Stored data

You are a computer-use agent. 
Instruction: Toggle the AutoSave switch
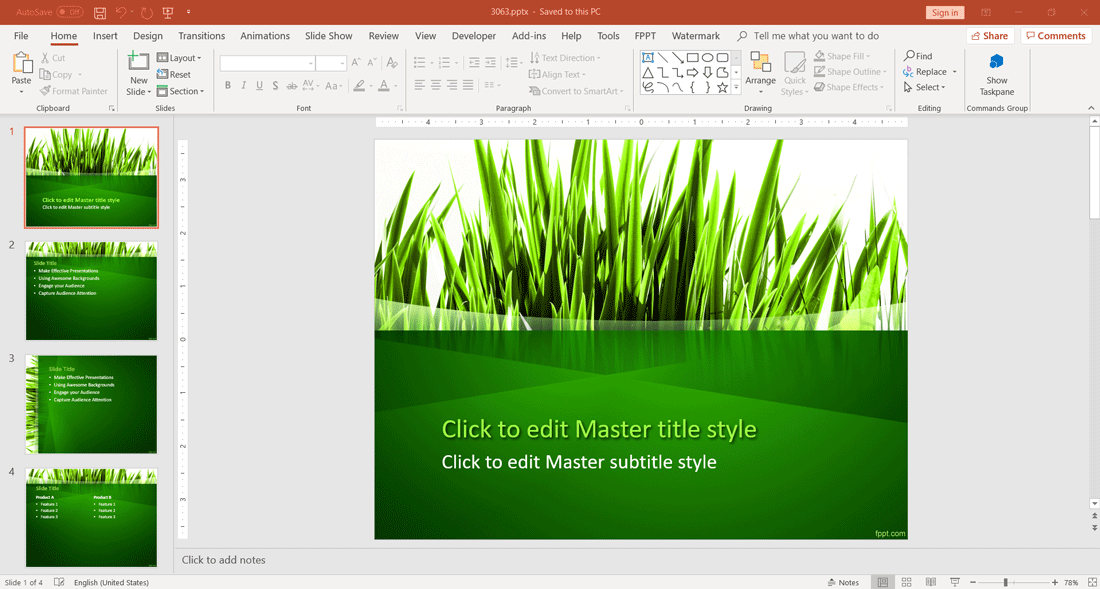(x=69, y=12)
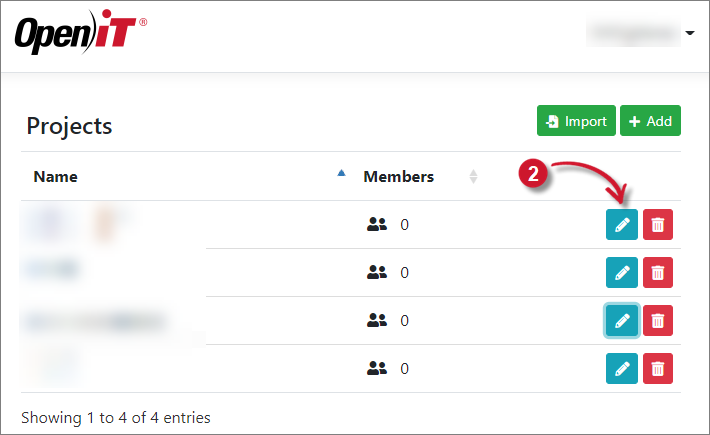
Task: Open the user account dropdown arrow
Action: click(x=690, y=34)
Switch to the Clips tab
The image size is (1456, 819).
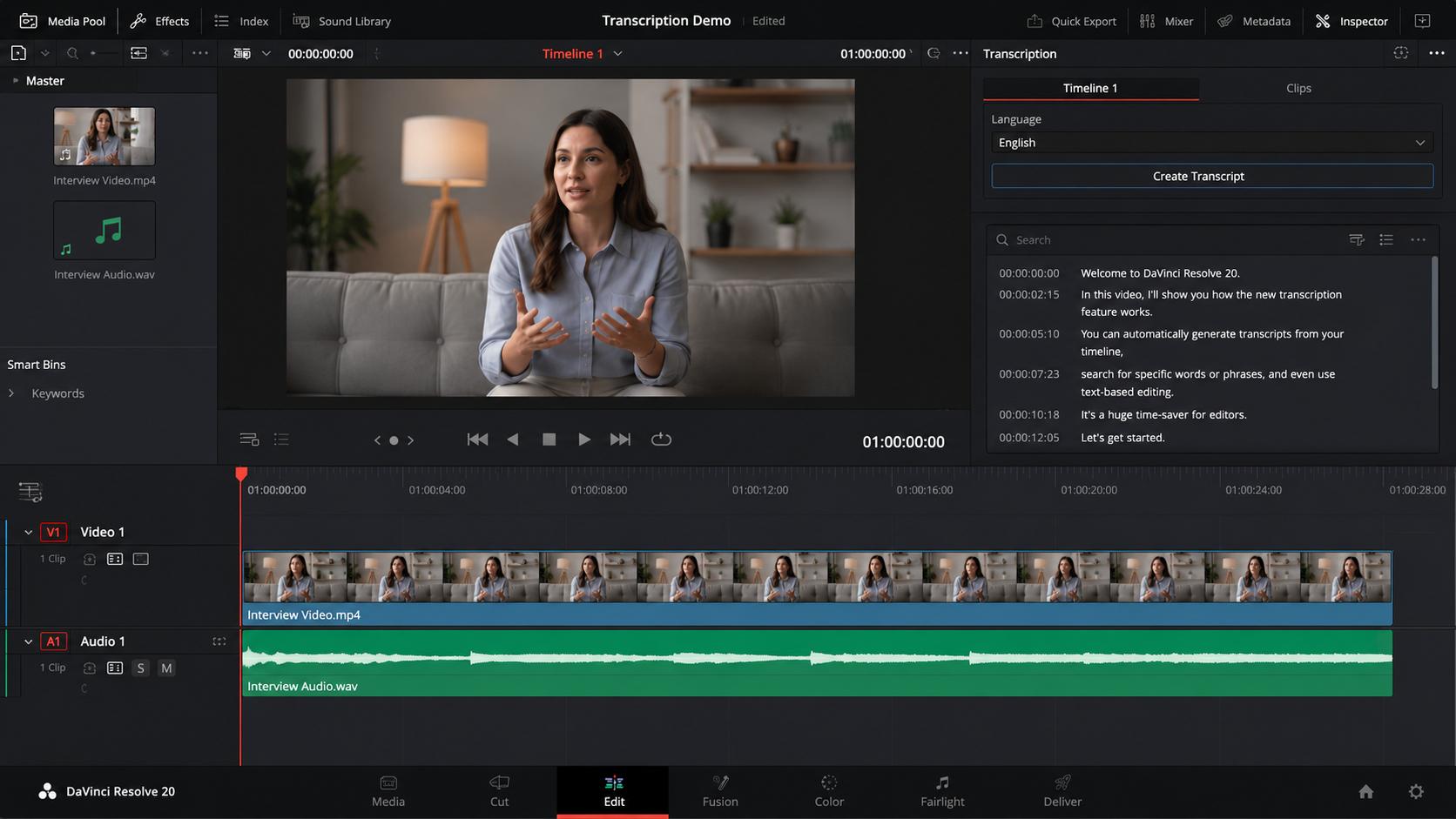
==
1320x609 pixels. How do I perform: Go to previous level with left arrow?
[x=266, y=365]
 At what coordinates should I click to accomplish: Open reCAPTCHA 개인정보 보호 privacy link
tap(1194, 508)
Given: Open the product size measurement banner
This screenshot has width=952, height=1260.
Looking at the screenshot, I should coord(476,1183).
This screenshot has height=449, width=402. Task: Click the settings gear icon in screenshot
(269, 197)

## [ASSIGNED TASK]
Give again, exactly as written above, each line from the one that has "Instruction: Toggle the AutoSave switch" to the one that has "The image size is (1456, 819).", both included; omit the pictures.

## [TASK ANSWER]
Instruction: Toggle the AutoSave switch
(x=69, y=12)
Task: Open the user account dropdown arrow
Action: click(x=690, y=34)
Switch to the Clips tab
The image size is (1456, 819).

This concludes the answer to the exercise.